** Source data follows **

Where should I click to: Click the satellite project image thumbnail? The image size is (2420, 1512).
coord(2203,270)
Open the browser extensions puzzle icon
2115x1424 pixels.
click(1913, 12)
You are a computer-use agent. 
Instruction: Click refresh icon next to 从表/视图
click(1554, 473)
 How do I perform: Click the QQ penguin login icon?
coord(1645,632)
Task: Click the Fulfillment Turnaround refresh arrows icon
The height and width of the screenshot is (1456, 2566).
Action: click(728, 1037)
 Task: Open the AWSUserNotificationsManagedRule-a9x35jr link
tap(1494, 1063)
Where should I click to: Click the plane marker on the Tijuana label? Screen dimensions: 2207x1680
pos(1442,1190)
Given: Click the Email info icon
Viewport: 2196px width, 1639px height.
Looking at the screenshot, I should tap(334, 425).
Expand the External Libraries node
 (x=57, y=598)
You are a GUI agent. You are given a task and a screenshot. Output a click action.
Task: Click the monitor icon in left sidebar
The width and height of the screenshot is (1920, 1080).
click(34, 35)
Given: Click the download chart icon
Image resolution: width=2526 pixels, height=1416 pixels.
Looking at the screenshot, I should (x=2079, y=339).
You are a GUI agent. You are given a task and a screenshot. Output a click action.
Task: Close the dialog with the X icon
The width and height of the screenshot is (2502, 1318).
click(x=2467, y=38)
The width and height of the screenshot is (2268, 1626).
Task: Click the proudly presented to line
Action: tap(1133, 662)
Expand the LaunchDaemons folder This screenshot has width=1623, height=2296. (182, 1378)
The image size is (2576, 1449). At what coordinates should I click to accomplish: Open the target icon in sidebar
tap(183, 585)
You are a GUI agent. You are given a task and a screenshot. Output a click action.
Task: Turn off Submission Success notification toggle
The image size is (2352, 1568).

** End of Source data **

Task goal –
An exact copy of all the entries above is what is needed.

Finished exercise –
Where should I click to: Click the satellite project image thumbnail? The image size is (2420, 1512).
coord(2203,270)
Open the browser extensions puzzle icon
2115x1424 pixels.
click(1913, 12)
You are a computer-use agent. 
Instruction: Click refresh icon next to 从表/视图
click(1554, 473)
 How do I perform: Click the QQ penguin login icon?
coord(1645,632)
Task: Click the Fulfillment Turnaround refresh arrows icon
The height and width of the screenshot is (1456, 2566).
Action: click(728, 1037)
 Task: Open the AWSUserNotificationsManagedRule-a9x35jr link
tap(1494, 1063)
Where should I click to: Click the plane marker on the Tijuana label? Screen dimensions: 2207x1680
pos(1442,1190)
Given: Click the Email info icon
Viewport: 2196px width, 1639px height.
Looking at the screenshot, I should tap(334, 425).
Expand the External Libraries node
 (x=57, y=598)
You are a GUI agent. You are given a task and a screenshot. Output a click action.
Task: Click the monitor icon in left sidebar
The width and height of the screenshot is (1920, 1080).
click(34, 35)
Given: Click the download chart icon
Image resolution: width=2526 pixels, height=1416 pixels.
Looking at the screenshot, I should (x=2079, y=339).
You are a GUI agent. You are given a task and a screenshot. Output a click action.
Task: Close the dialog with the X icon
The width and height of the screenshot is (2502, 1318).
click(x=2467, y=38)
The width and height of the screenshot is (2268, 1626).
Task: Click the proudly presented to line
Action: tap(1133, 662)
Expand the LaunchDaemons folder This screenshot has width=1623, height=2296. (182, 1378)
The image size is (2576, 1449). At what coordinates should I click to accomplish: Open the target icon in sidebar
tap(183, 585)
You are a GUI agent. You are given a task and a screenshot. Output a click action.
Task: Turn off Submission Success notification toggle
The image size is (2352, 1568).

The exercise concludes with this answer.